It is the amelioration of stress and especially chronic stress often for the purpose of improving everyday functioning.
Stress produces numerous symptoms which vary according to persons, situations, and severity. These can include physical health decline as well as depression.
In order to develop an effective stress management programme it is first necessary to identify the factors that are central to a person controlling his/her stress, and to identify the intervention methods which effectively target these factors. Lazarus and Folkman's interpretation of stress focuses on the transaction between people and their external environment (known as the Transactional Model). The model conceptualizes stress as a result of how a stressor is appraised and how a person appraises his/her resources to cope with the stressor. The model breaks the stressor-stress link by proposing that if stressors are perceived as positive or challenging rather than a threat, and if the stressed person is confident that he/she possesses adequate rather than deficient coping strategies, stress may not necessarily follow the presence of a potential stressor.
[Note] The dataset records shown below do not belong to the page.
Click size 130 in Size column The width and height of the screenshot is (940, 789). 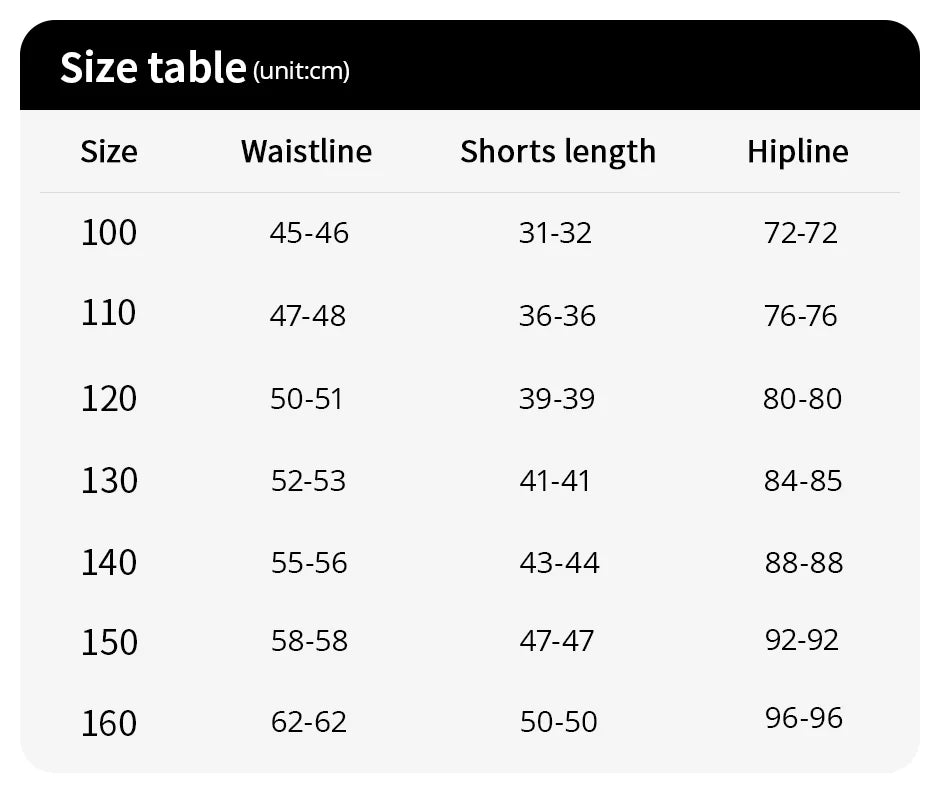(109, 480)
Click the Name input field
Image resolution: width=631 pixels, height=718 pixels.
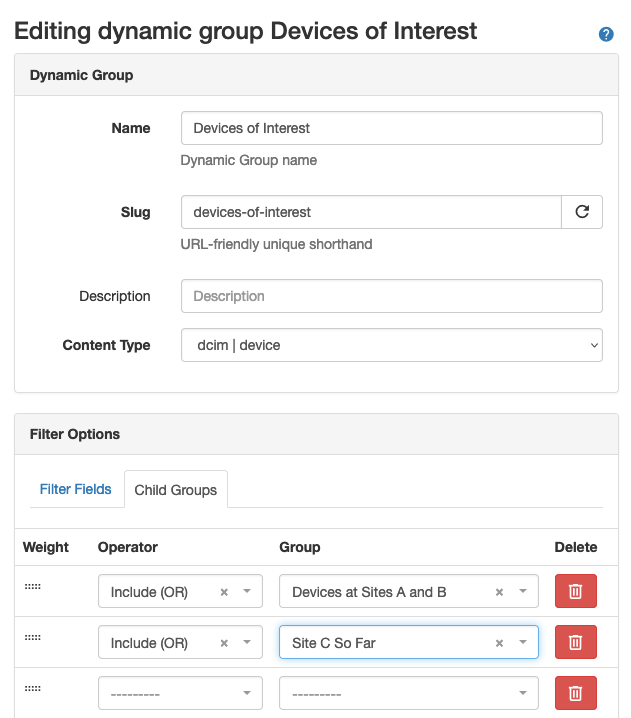(391, 128)
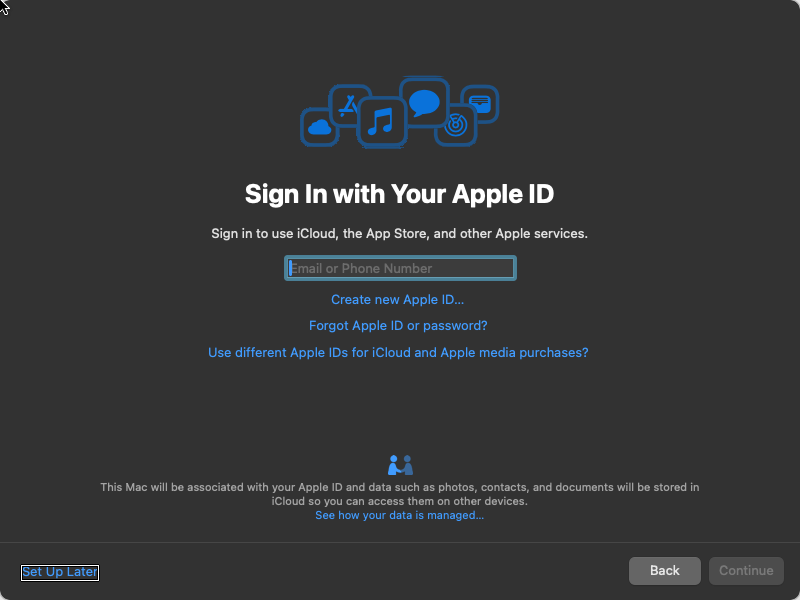Click the horizontal divider line above the bottom buttons

pyautogui.click(x=400, y=543)
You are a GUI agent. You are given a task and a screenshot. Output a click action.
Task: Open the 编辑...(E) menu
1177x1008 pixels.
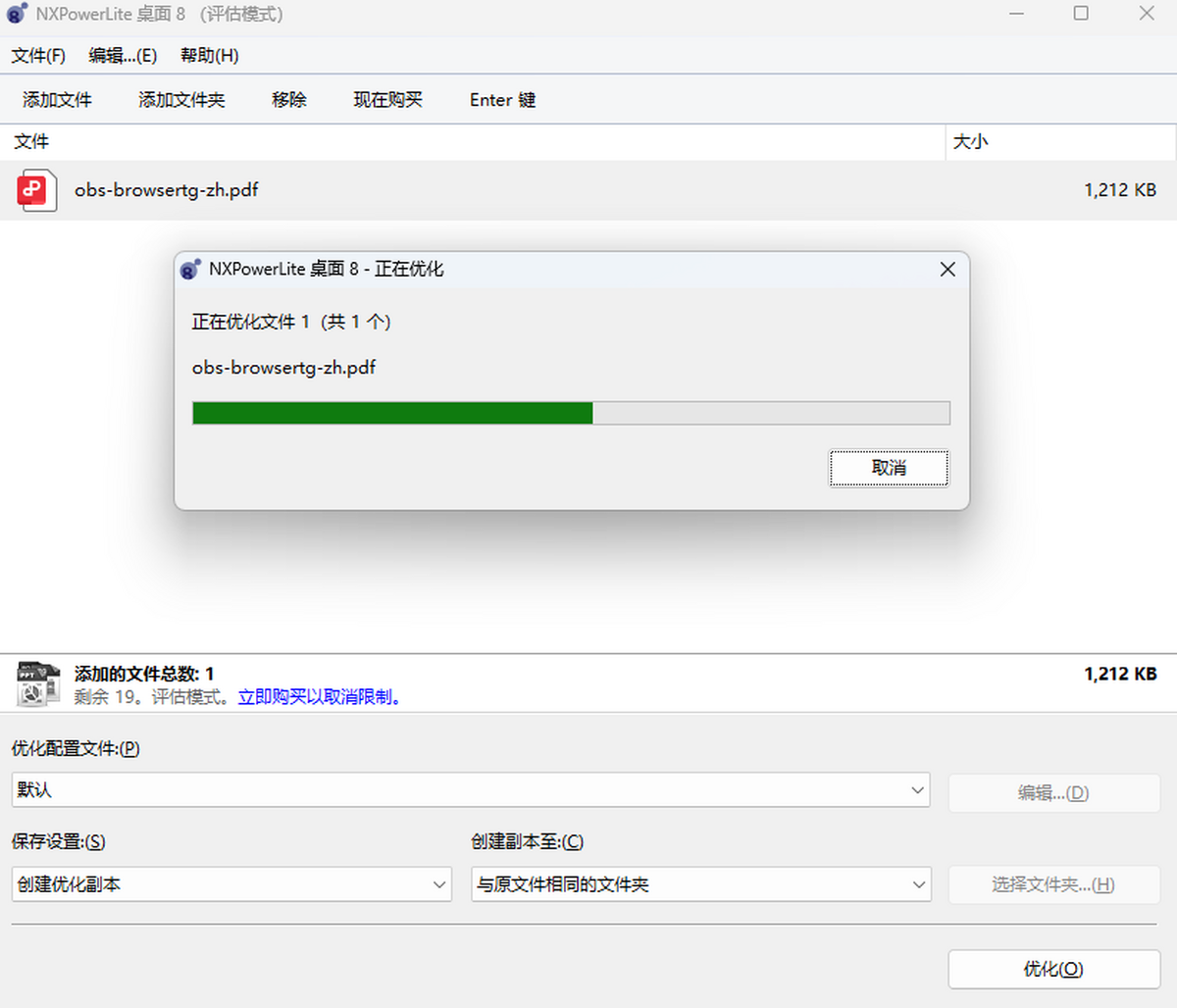(123, 56)
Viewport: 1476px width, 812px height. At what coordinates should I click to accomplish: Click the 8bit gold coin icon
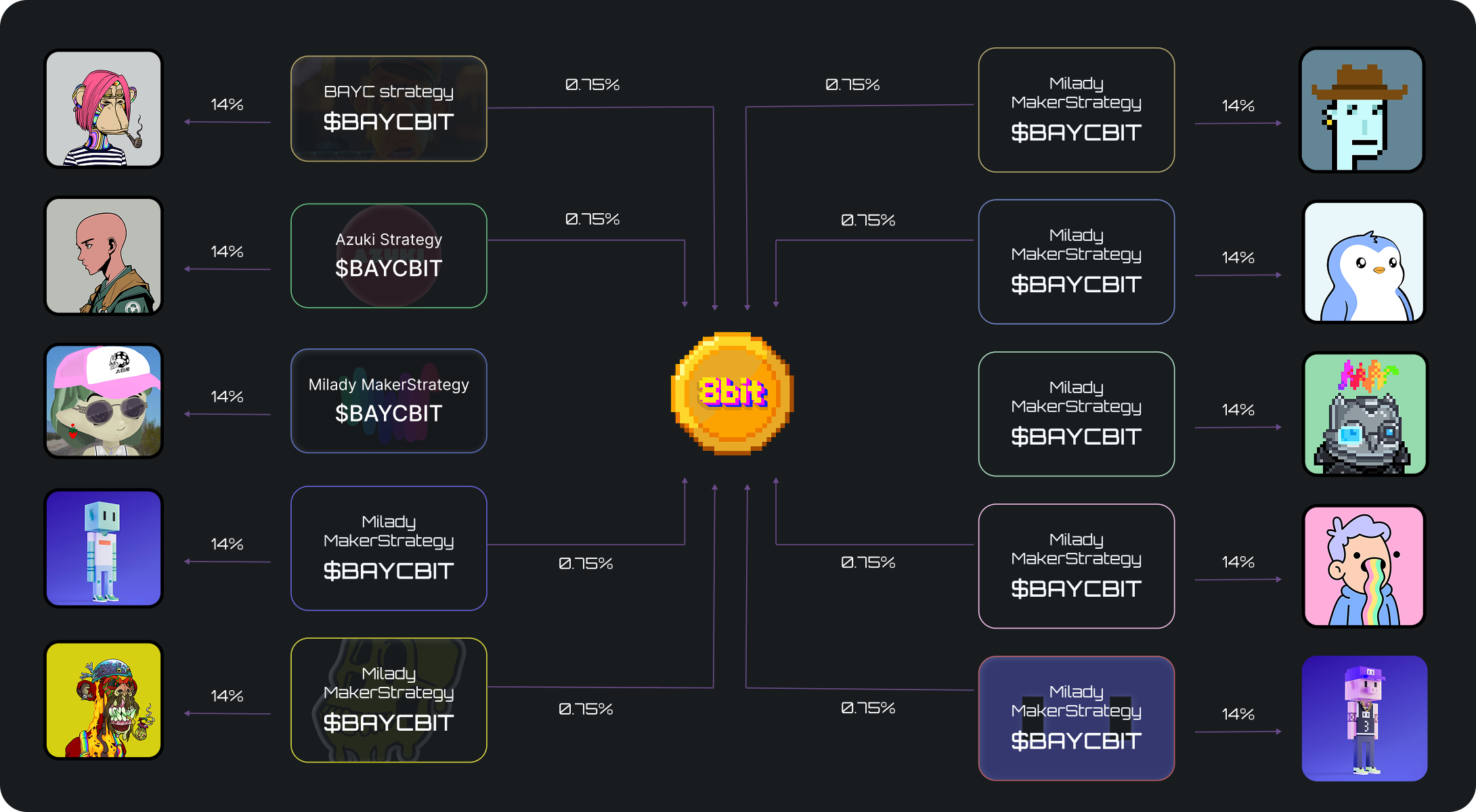(732, 393)
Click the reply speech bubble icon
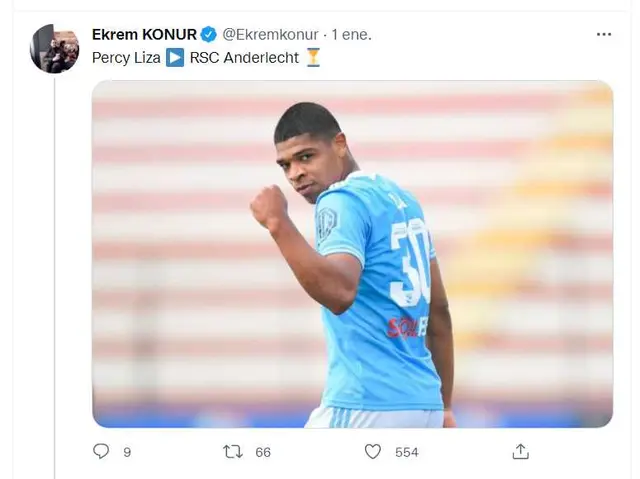 (101, 452)
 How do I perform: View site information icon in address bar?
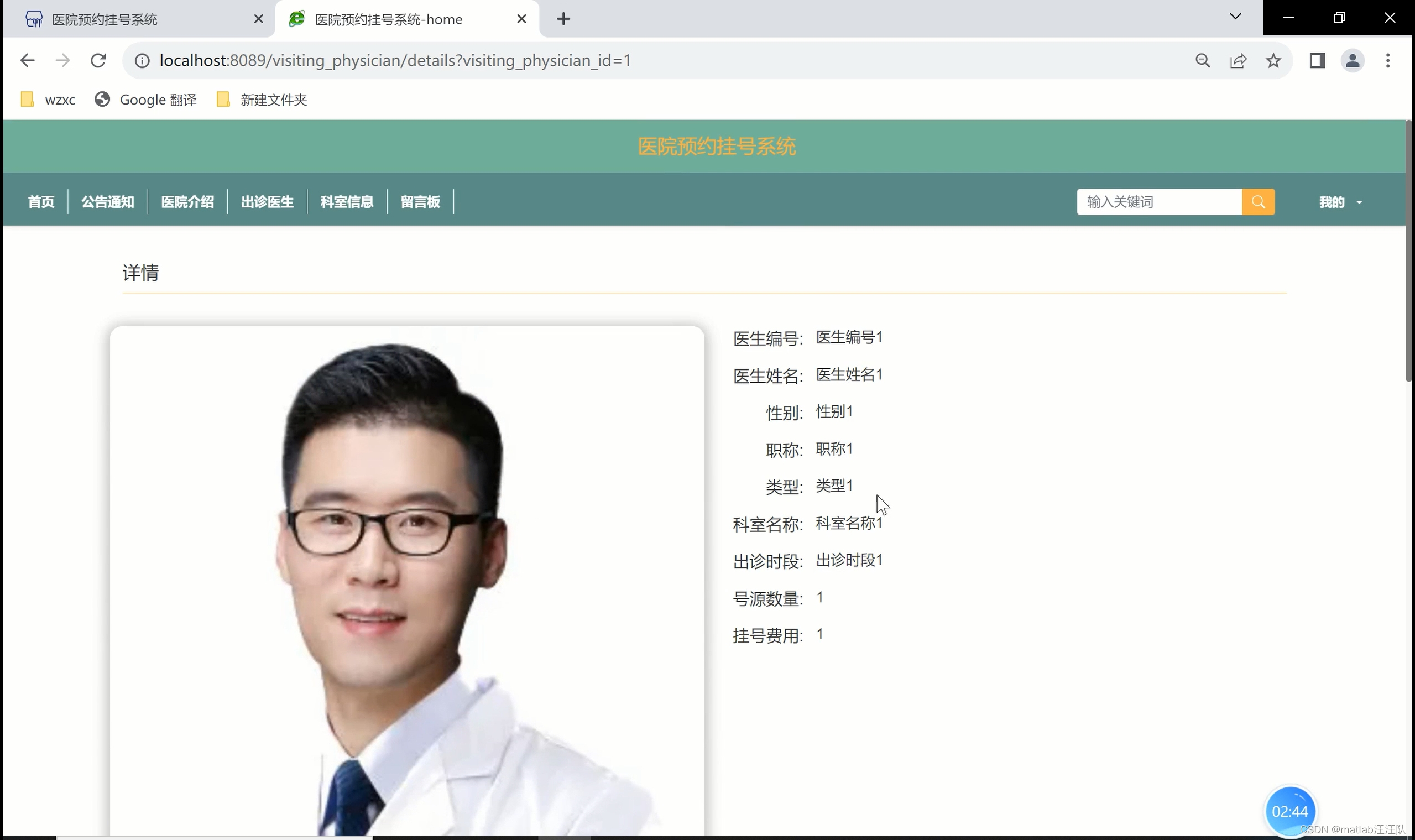click(x=142, y=61)
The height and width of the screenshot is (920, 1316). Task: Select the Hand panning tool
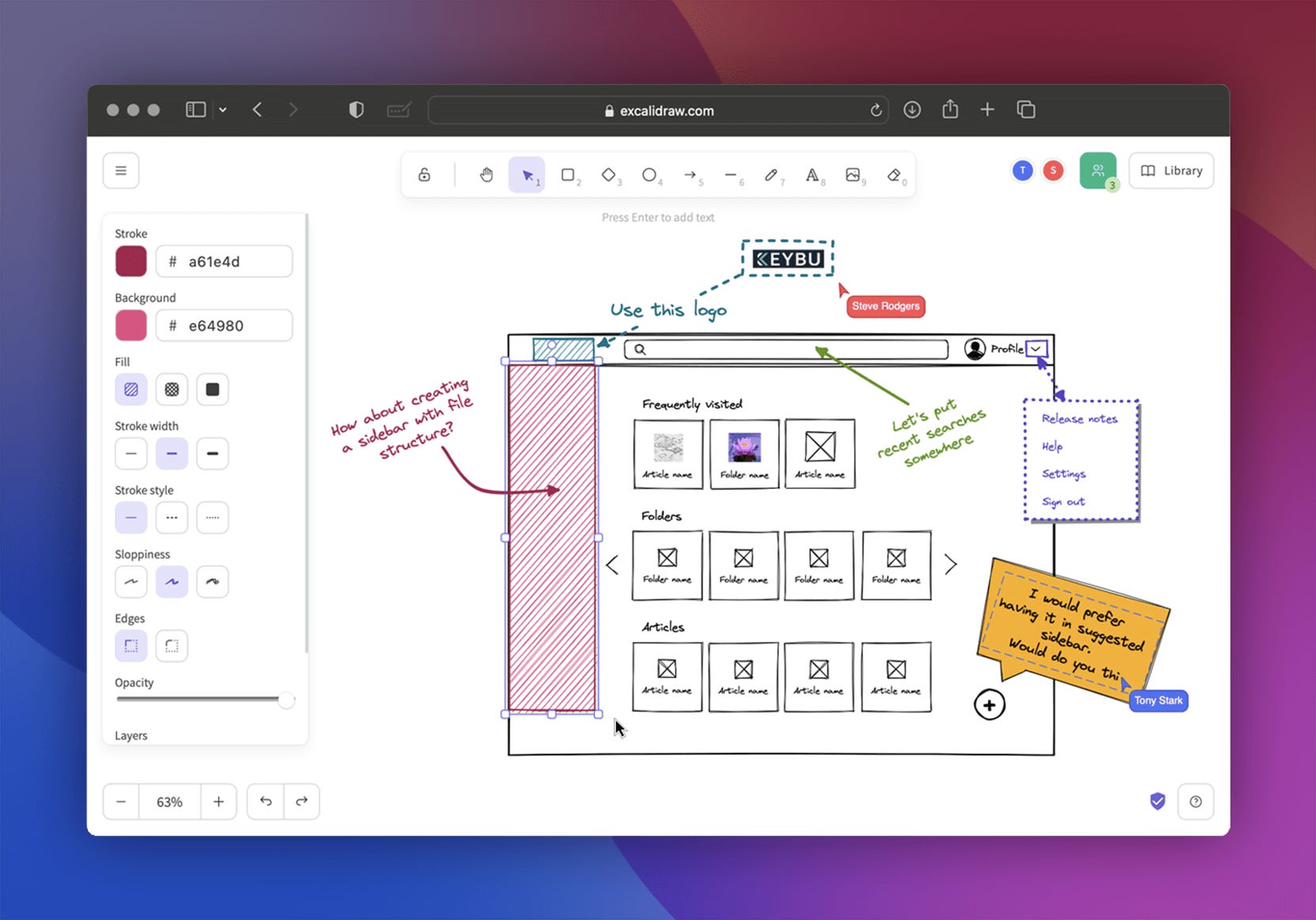[x=486, y=174]
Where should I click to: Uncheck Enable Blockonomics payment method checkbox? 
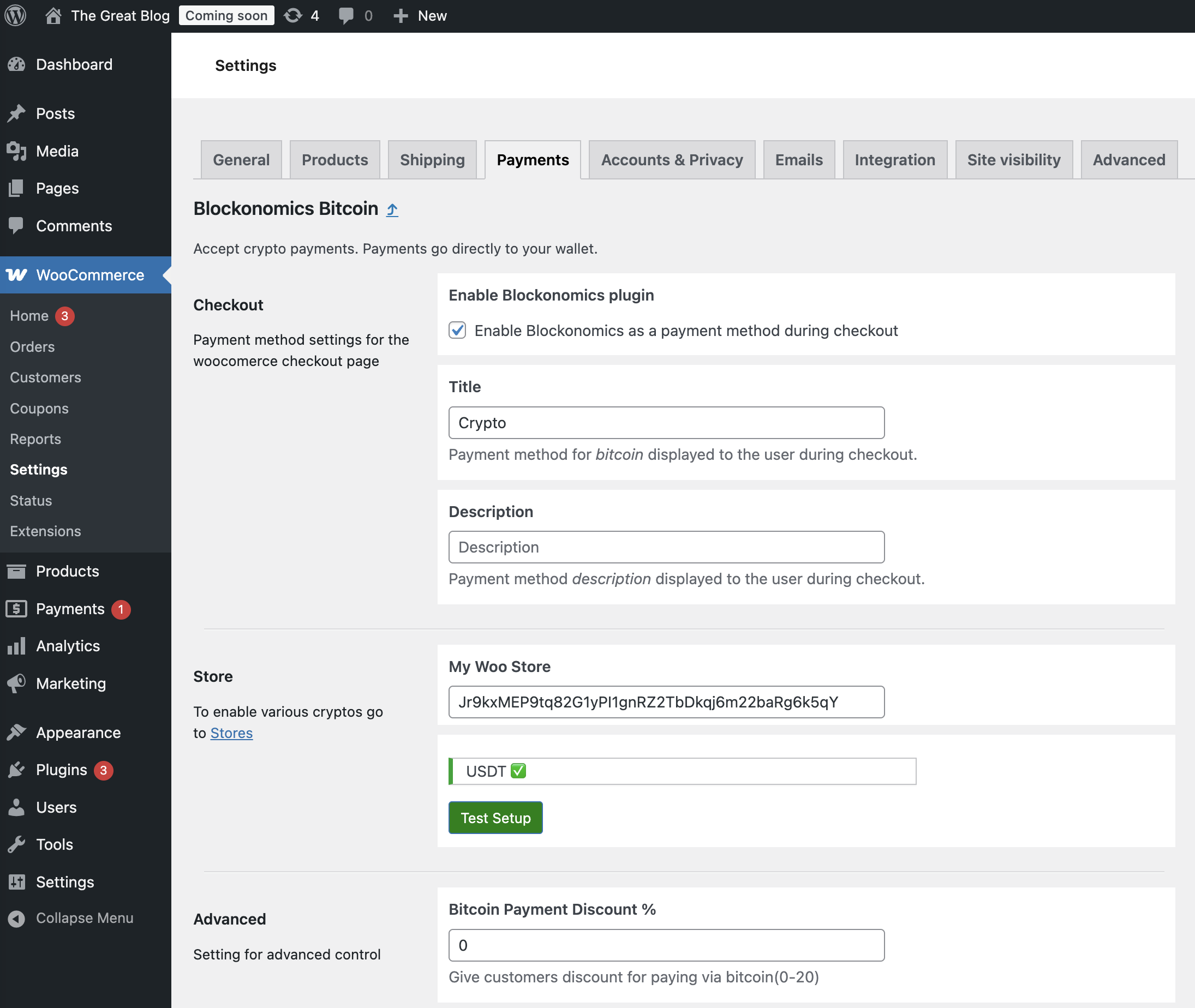457,331
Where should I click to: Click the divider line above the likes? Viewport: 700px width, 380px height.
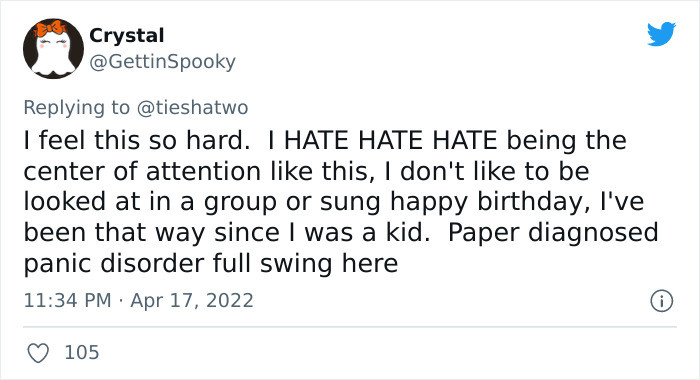tap(350, 327)
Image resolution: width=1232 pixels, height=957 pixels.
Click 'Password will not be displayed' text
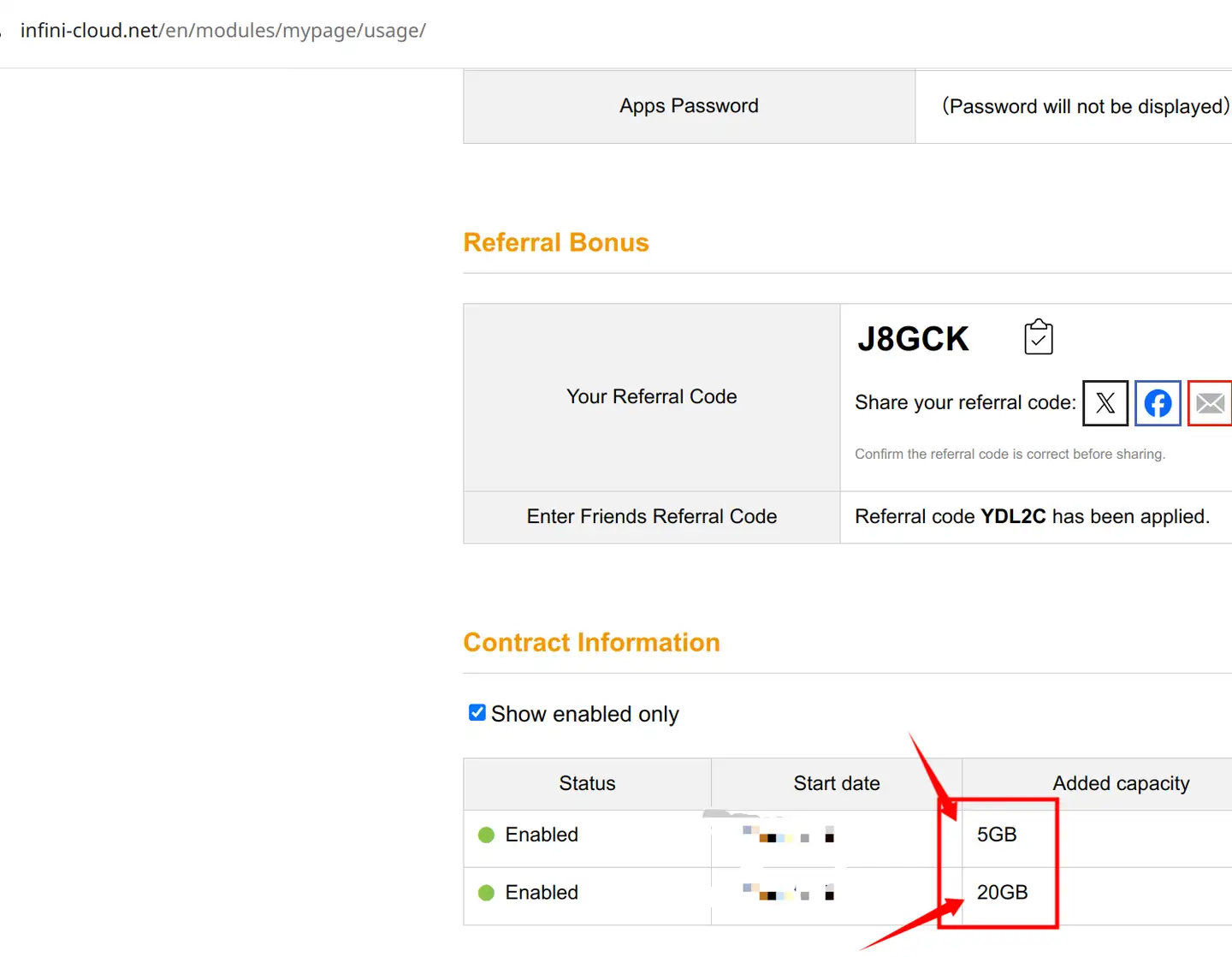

The model proposes that stress can be reduced by helping stressed people change their perceptions of stressors, providing them with strategies to help them cope and improving their confidence in their ability to do so.
Health realization/innate health model
The health realization/innate health model of stress is also founded on the idea that stress does not necessarily follow the presence of a potential stressor. Instead of focusing on the individual's appraisal of so-called stressors in relation to his or her own coping skills (as the transactional model does), the health realization model focuses on the nature of thought, stating that it is ultimately a person's thought processes that determine the response to potentially stressful external circumstances. In this model, stress results from appraising oneself and one's circumstances through a mental filter of insecurity and negativity, whereas a feeling of well-being results from approaching the world with a "quiet mind," "inner wisdom," and "common sense".
This model proposes that helping stressed individuals understand the nature of thought—especially providing them with the ability to recognize when they are in the grip of insecure thinking, disengage from it, and access natural positive feelings—will reduce their stress.
There are several ways of coping with stress. Some techniques of time management may help a person to control stress. In the face of high demands, effective stress management involves learning to set limits and to refuse some demands that others make. The following techniques have been recently dubbed “Destressitizers” by The Journal of the Canadian Medical Association. A destressitizer is any process by which an individual can relieve stress. Techniques of stress management will vary according to the theoretical paradigm adhered to, but may include some of the following:
- Listening to certain types of relaxing music, particularly:
First, recognize stress:
Stress symptoms include mental, social, and physical manifestations. These include exhaustion, loss of/increased appetite, headaches, crying, sleeplessness, and oversleeping. Escape through alcohol, drugs, or other compulsive behavior are often indications. Feelings of alarm, frustration, or apathy may accompany stress.
If you feel that stress is affecting your studies,
a first option is to seek help through your educational counseling center.
Stress Management is the ability to maintain control when situations, people, and events make excessive demands. What you can do to manage your stress?
What are some strategies?
|Look around |
See if there really is something you can change or control in the situation
|Set realistic goals for yourself |
Reduce the number of events going on in your life and you may reduce the circuit overload
Exercise in stress reduction through project management/prioritizing
|Remove yourself from the stressful situation |
Give yourself a break if only for a few moments daily
|Don't overwhelm yourself |
by fretting about your entire workload. Handle each task as it comes, or selectively deal with matters in some priority
|Don't sweat the small stuff |
Try to prioritize a few truly important things and let the rest slide
|Learn how to best relax yourself |
Meditation and breathing exercises have been proven to be very effective in controlling stress. Practice clearing your mind of disturbing thoughts.
|Selectively change the way you react, |
but not too much at one time. Focus on one troublesome thing and manage your reactions to it/him/her
|Change the way you see your situation; seek alternative viewpoints |
Stress is a reaction to events and problems, and you can lock yourself in to one way of viewing your situation. Seek an outside perspective of the situation, compare it with yours. and perhaps lessen your reaction to these conditions.
|Avoid extreme reactions; |
Why hate when a little dislike will do? Why generate anxiety when you can be nervous? Why rage when anger will do the job? Why be depressed when you can just be sad?
|Do something for others |
to help get your mind off your self
|Get enough sleep |
Lack of rest just aggravates stress
|Work off stress |
with physical activity, whether it's jogging, tennis, gardening
|Avoid self-medication or escape |
Alcohol and drugs can mask stress. They don't help deal with the problems
|Begin to manage the effects of stress |
This is a long range strategy of adapting to your situation, and the effects of stress in your life. Try to isolate and work with one "effect" at a time. Don't overwhelm yourself. for example, if you are not sleeping well, seek help on this one problem.